На площадь медленно въехал длинный голубой автомобиль с открытым верхом. За рулем сидел немолодой иностранец в вечернем костюме и рядом очень молоденькая девушка, которая все время беспричинно смеялась, как бывает с очень молоденькими девушками, когда они хватят первую рюмку. В течение секунды от толпы откатилась одна группа и облепила машину: бравые здоровяки в расшитых курточках и широкополых шляпах захватили все командные места у крыльев, радиатора и багажника. Зазвенели гитары — над площадью поплыла страстная бессмертная испанская серенада. Приезжий откинулся на спинку сиденья и положил руки на руль; девушка продолжала смеяться. Остальные уличные певцы разочарованно отступили.
Пели, надо сказать, очень хорошо. Звучные бархатные мужские голоса заполнили площадь, и я подумала, каково здесь жильцам, которые после полуночи предпочитают спать. И еще я подумала, что же делают днем эти здоровые ребята в театральных костюмах, которые каждую ночь с переменным успехом охотятся на желающих за небольшую оплату послушать их серенады. Мне сказали, что днем они, наверное, разучивают новые серенады. Но, как говорится, жизни из этого не сделаешь.
А на другой день я попала в Сочимилько.
Это было обмелевшее озеро, где когда-то находились плавучие сады ацтеков. Оно выглядело сейчас как узкий канал с темной стоячей водой; у берега, приткнувшись к скользким сходням, стояли плоскодонные лодки, похожие на гондолы. В одну из них мы сели, и на длинный стол посредине лодки сразу же стали подавать вкусную еду. К нашей лодке пришвартовалась другая, и с ее борта официанты ловко перебрасывали нам тарелки с тартильями — тонкими лепешками из кукурузной муки, без которых не обходится настоящая мексиканская еда. На лепешку клали нарезанного цыпленка и макали в черный, словно деготь, соус такой остроты и жгучести, что застываешь с открытым ртом, словно глотнула расплавленной лавы. Вместо ацтекских плавучих садов по всему каналу сновали лодки с посудой и официантами, откуда подавали через борт то горячую еду, то ледяное пиво в жестяных баночках, напоминающих те, в которых у нас продают консервированное молоко.
Рядом с нами плыла такая же лодка, в которой сидели несколько пар, а в центре возвышалась шумная смеющаяся толстуха с желтыми серьгами в ушах.
— Разве это соус? — кричала она и смеялась, перебрасывая через борт официанту пузатый кувшинчик. — Святая Мария, разве это похоже на настоящий мексиканский соус?

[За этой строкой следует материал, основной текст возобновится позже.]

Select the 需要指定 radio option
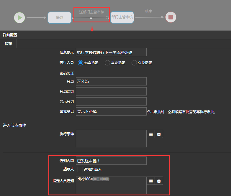The width and height of the screenshot is (231, 196). [x=107, y=63]
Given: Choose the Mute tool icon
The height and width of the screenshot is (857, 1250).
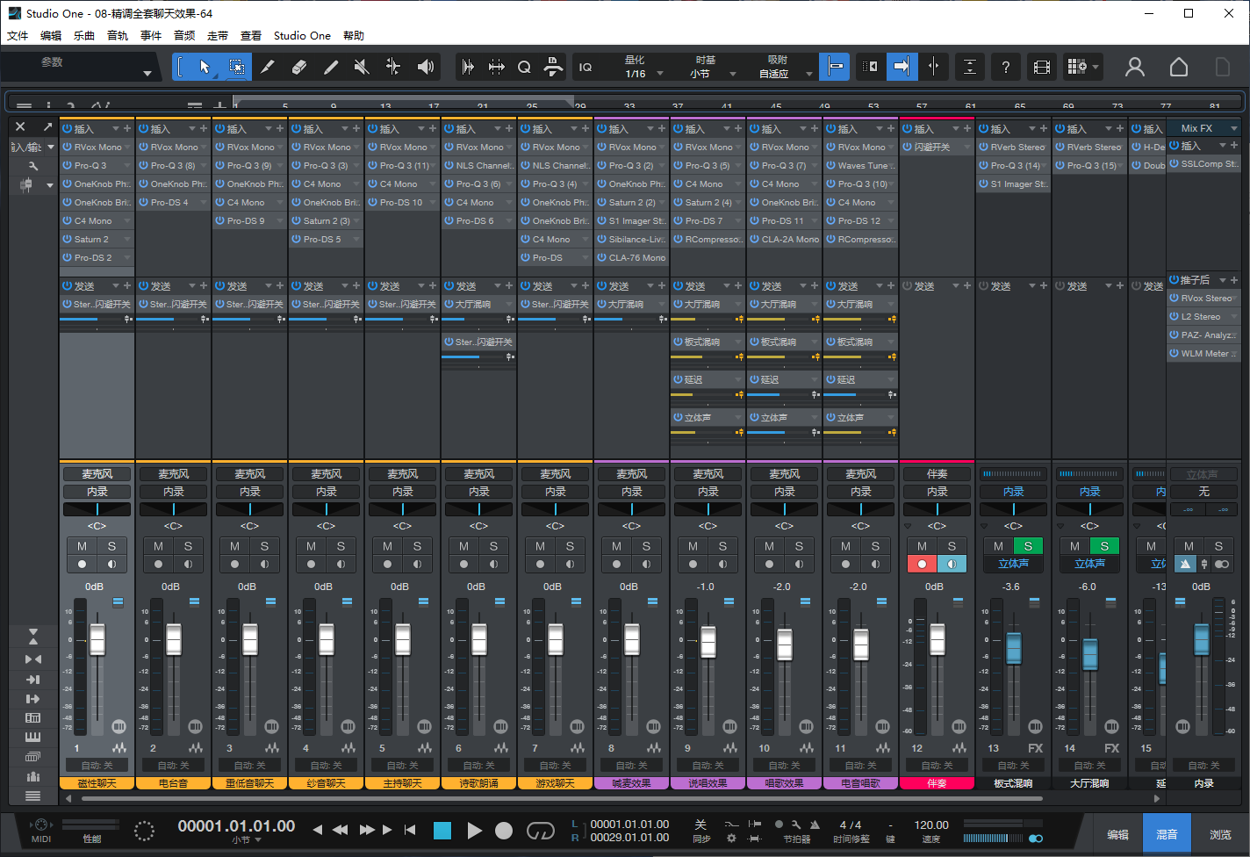Looking at the screenshot, I should (362, 67).
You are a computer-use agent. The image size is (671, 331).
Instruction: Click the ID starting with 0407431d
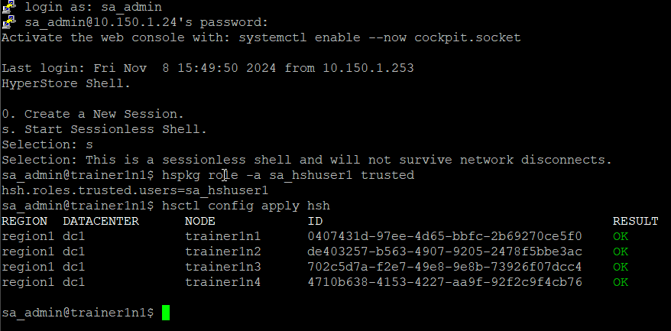(445, 236)
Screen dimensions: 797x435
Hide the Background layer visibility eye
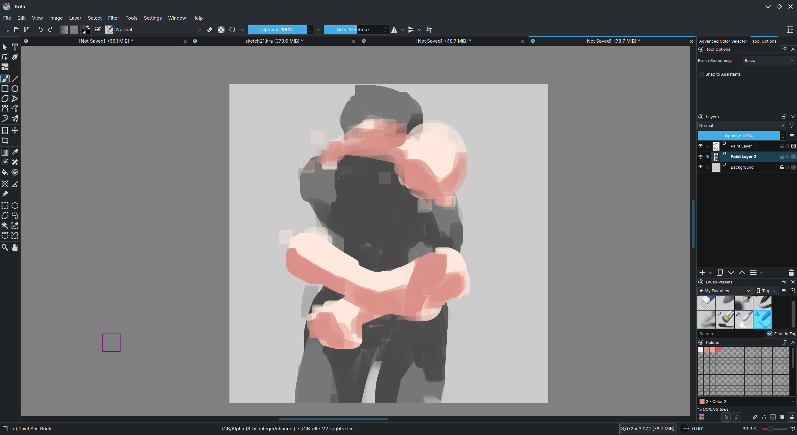coord(700,167)
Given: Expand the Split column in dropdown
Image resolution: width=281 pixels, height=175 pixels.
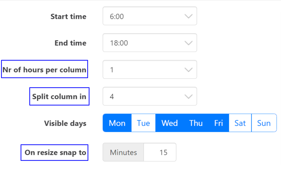Looking at the screenshot, I should click(x=150, y=96).
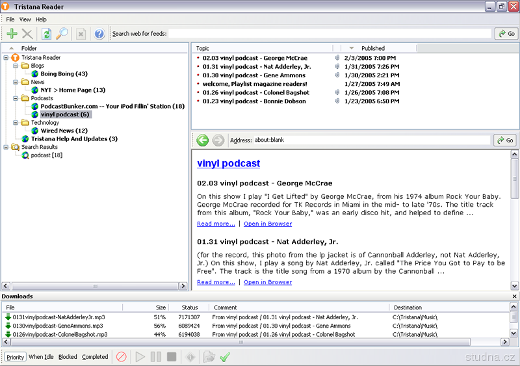Toggle the When Idle downloads filter
Viewport: 520px width, 366px height.
[x=41, y=357]
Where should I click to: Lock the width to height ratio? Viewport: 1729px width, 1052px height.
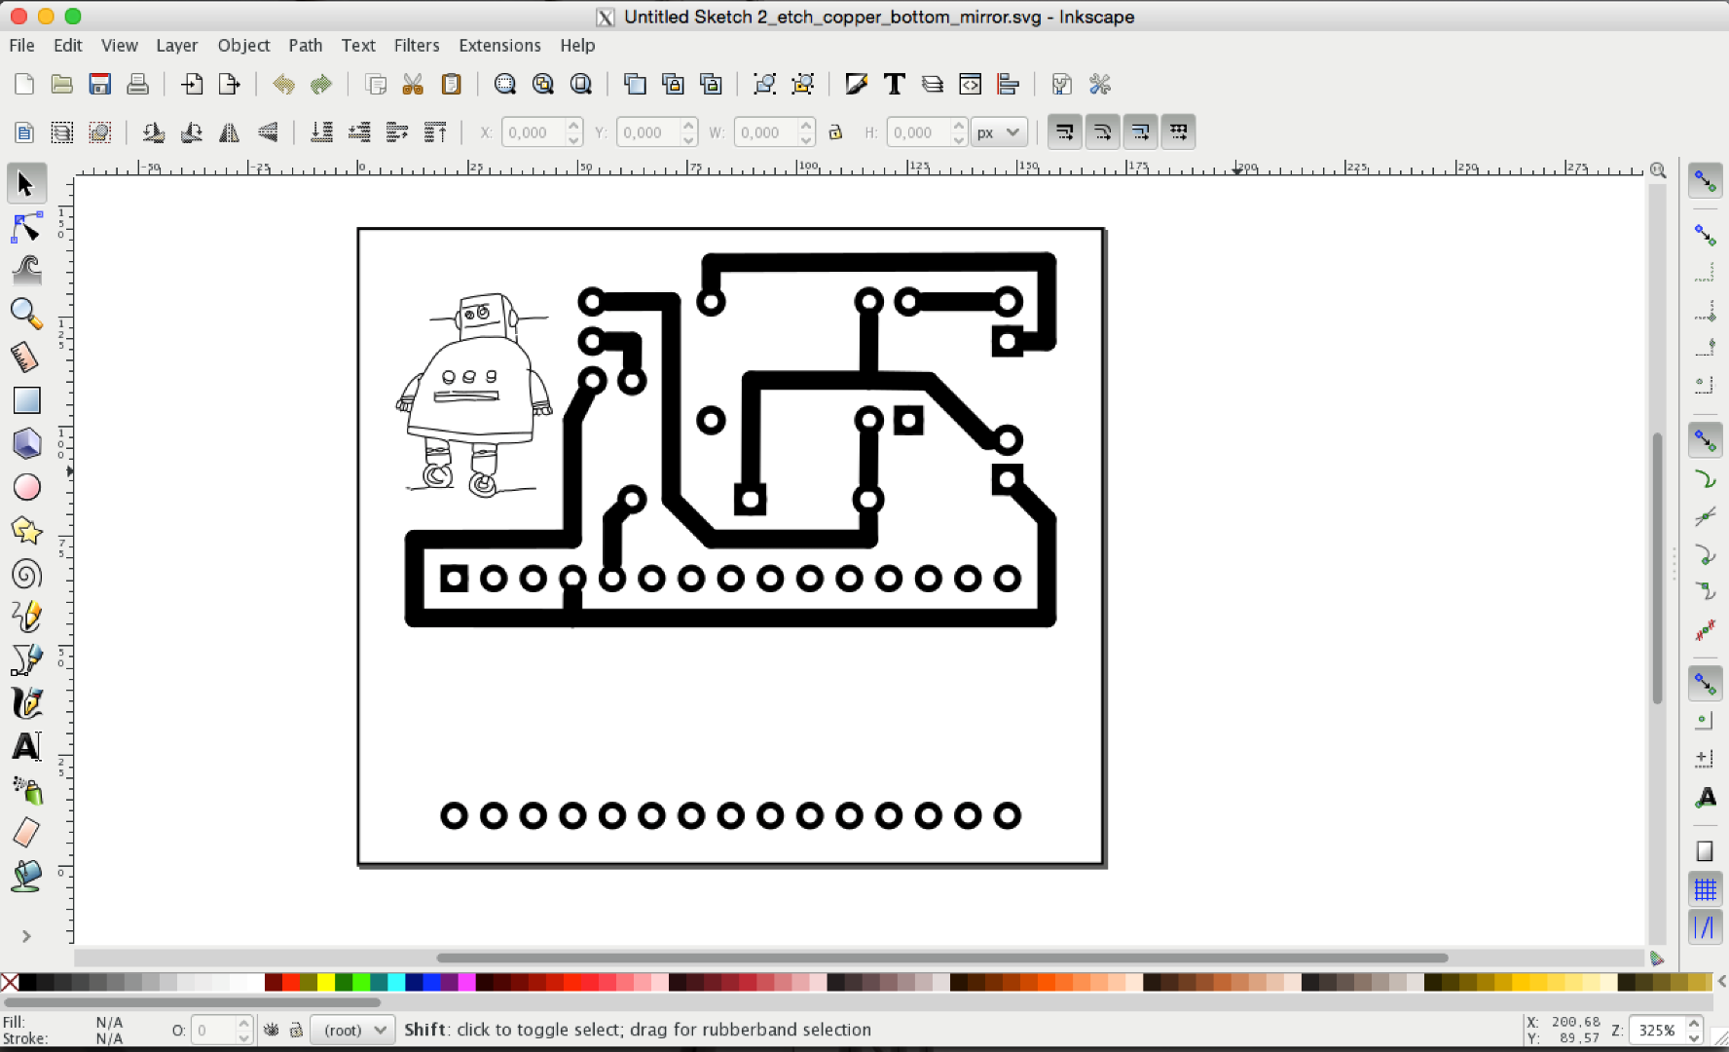835,132
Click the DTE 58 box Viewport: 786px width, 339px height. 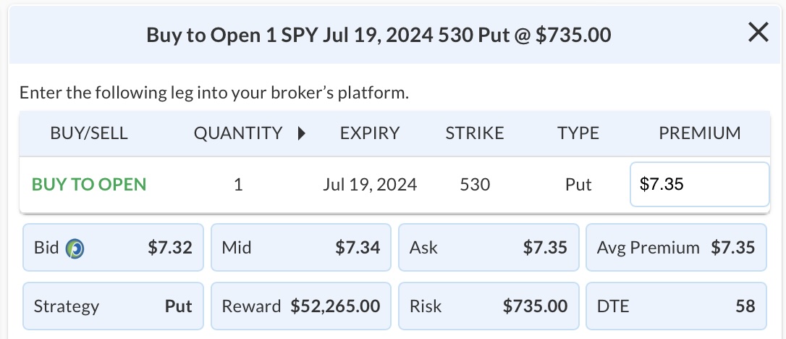coord(676,306)
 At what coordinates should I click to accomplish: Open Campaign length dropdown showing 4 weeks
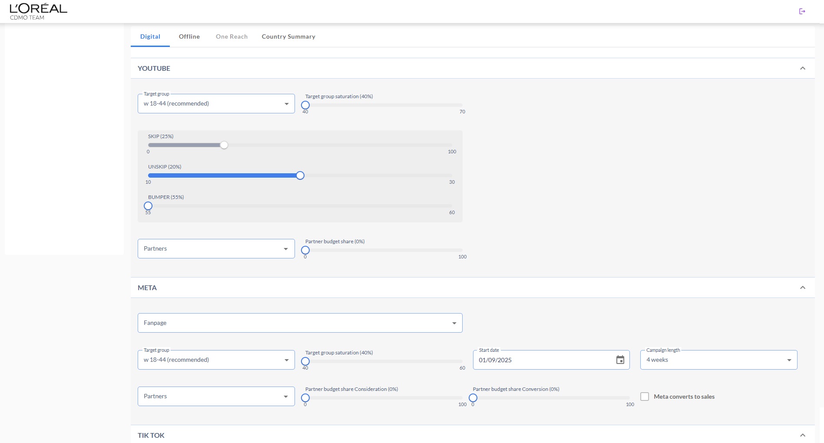pyautogui.click(x=718, y=360)
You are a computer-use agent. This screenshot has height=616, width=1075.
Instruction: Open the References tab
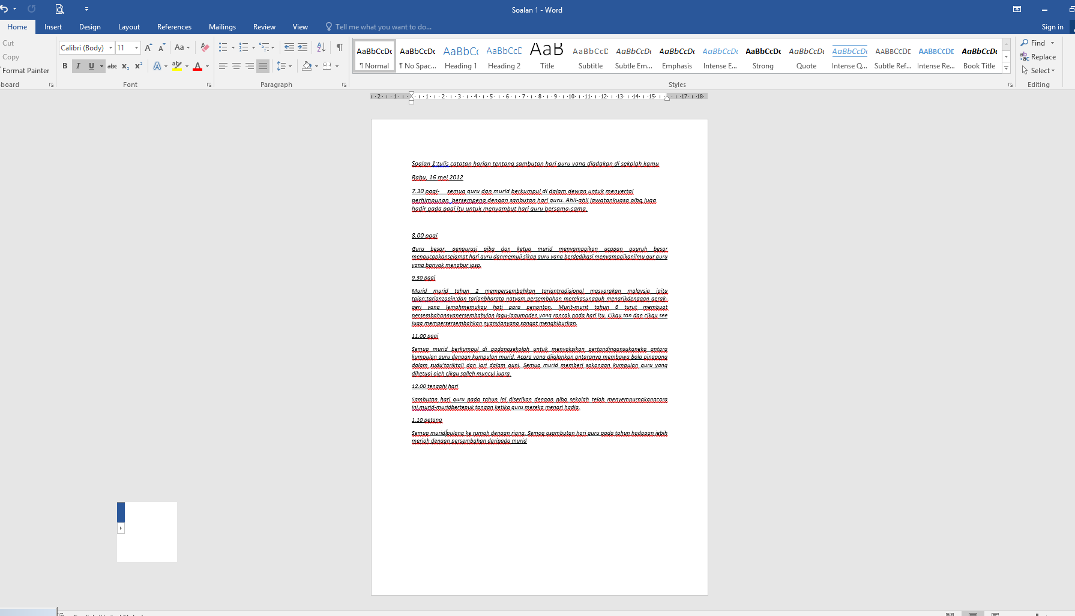[x=174, y=27]
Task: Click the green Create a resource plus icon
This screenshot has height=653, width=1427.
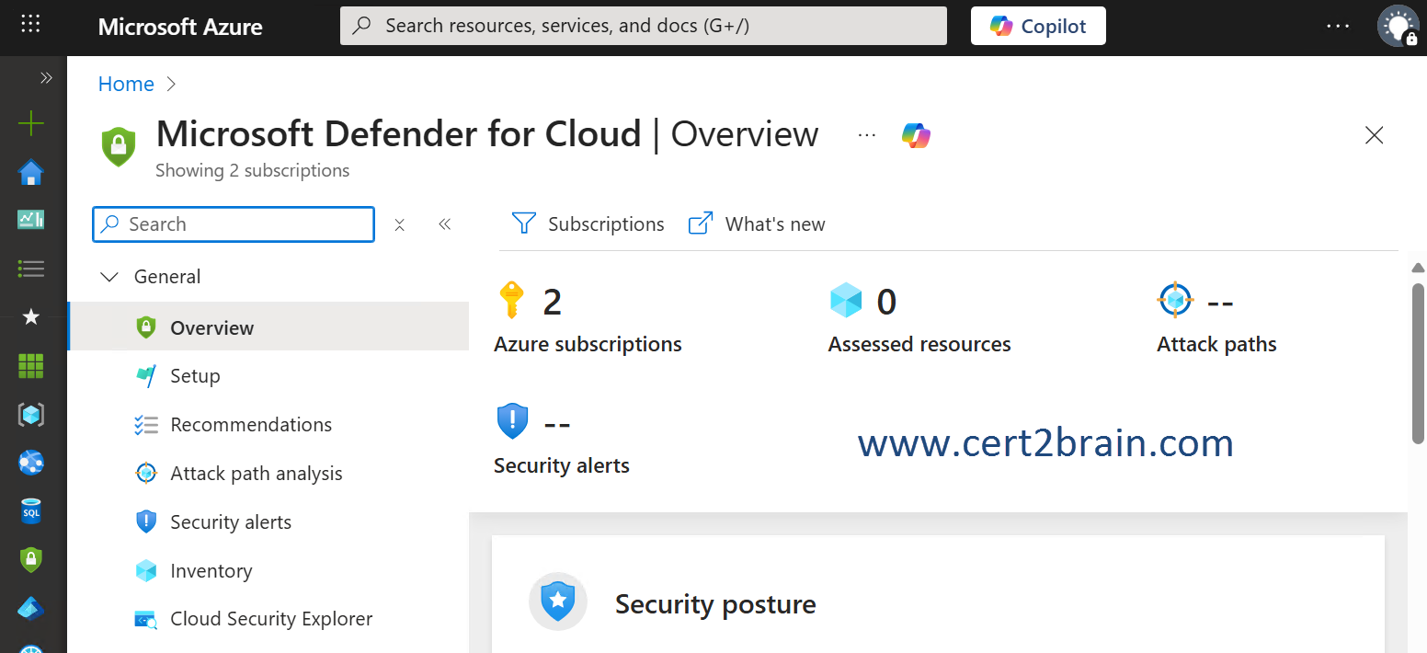Action: (31, 123)
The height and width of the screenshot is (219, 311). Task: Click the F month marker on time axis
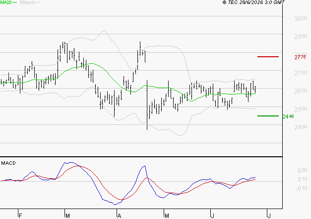click(20, 216)
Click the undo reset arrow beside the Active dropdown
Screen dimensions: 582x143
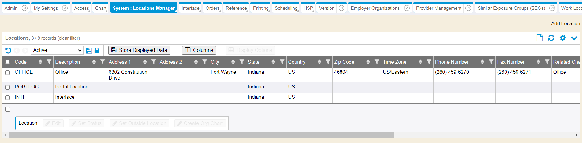8,50
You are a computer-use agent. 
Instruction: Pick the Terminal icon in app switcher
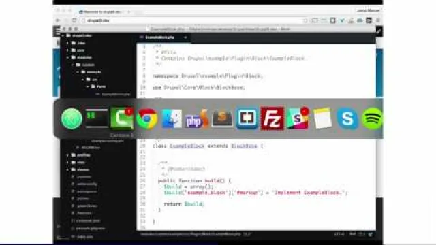97,118
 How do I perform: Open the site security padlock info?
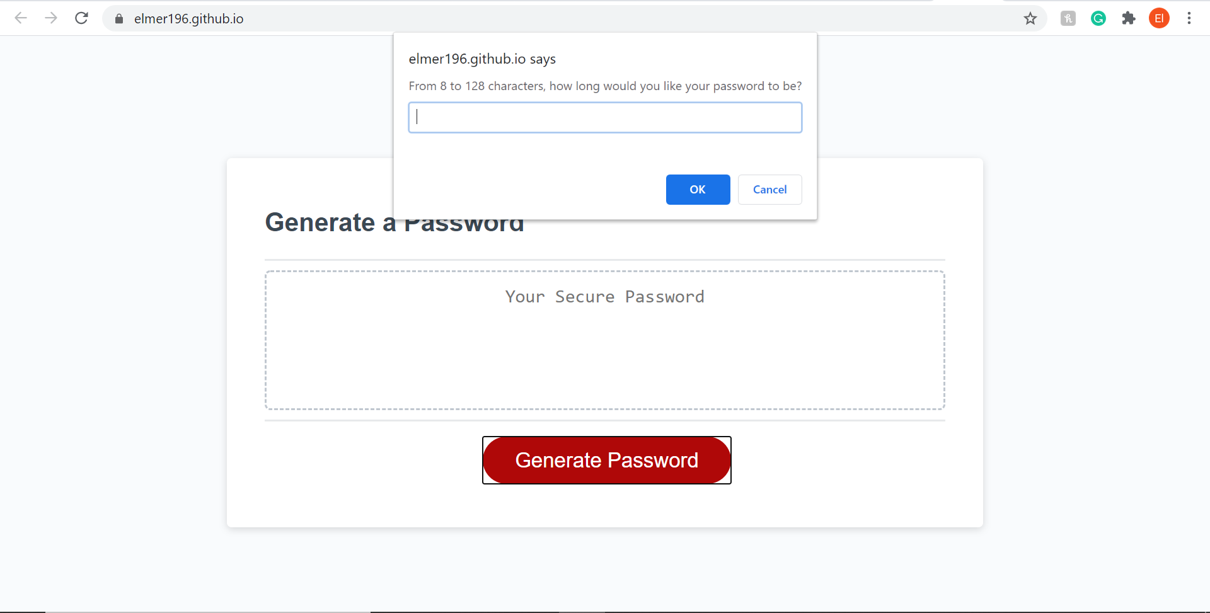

Официант — щуплый смуглый парнишка в белой курточке, — отталкиваясь одним веслом, как гондольер, погнал, натужась, куда-то свою лодку и вскорости, весь красный, утирая пот, уже протягивал толстой даме другой кувшинчик. Она налила из него соус на тарелку и обмакнула тартилью.
— Нет, ты, наверное, не мексиканец! — закричала она, и желтые серьги в ее ушах негодующе закачались. — Ты что, не знаешь, что такое настоящий соус, который подают с курицей?
Парнишка безропотно схватил тяжелое весло и погнал свою лодку назад. Спустя несколько минут, багровый и запыхавшийся, он приволок кувшин с еще одним соусом и, перегнувшись, протянул его через борт. И я увидела сверкающие в улыбке белые зубы женщины, на которых темнели густые капли соуса, и увешанную браслетами смуглую руку с тартильей, и желтые качающиеся серьги, и солнечные искры на инструментах музыкантов, когда они самозабвенно играли «О, моя дорогая!», пришвартовавшись к борту лодки с другой стороны.
Все это было похоже на праздник, так же как казался бесконечным праздником день, когда мы сидели на залитых солнцем переполненных трибунах, а на арену из огороженного загона выпустили молодого быка. Он мчался, низко наклонив широкую голову, и рядом скакал всадник в костюме ковбоя; задача всадника была на всем скаку схватить быка за хвост и повалить на песок. Это требует большой силы и ловкости, и когда это удавалось, трибуны взрывались аплодисментами, а всадник сидел прямой, как струна, на своей лошади, вертящейся на одном месте, точно волчок, улыбался и посылал в публику воздушные поцелуи, пока ошеломленный бык, медленно сгибая передние ноги, поднимался с песка. Но иногда повалить быка не удавалось, и тогда всадник отъезжал в сторону, а на арену выскакивали другой бык и другой всадник; все начиналось сначала, и опять трибуны взрывались то аплодисментами, то разочарованными криками. Конечно, это было не то, что коррида, но сезон коррид еще не начался, и посмотреть на такую игру тоже было интересно, хотя, если честно говорить, мне всякий раз хотелось, чтобы бык выстоял и не сдался.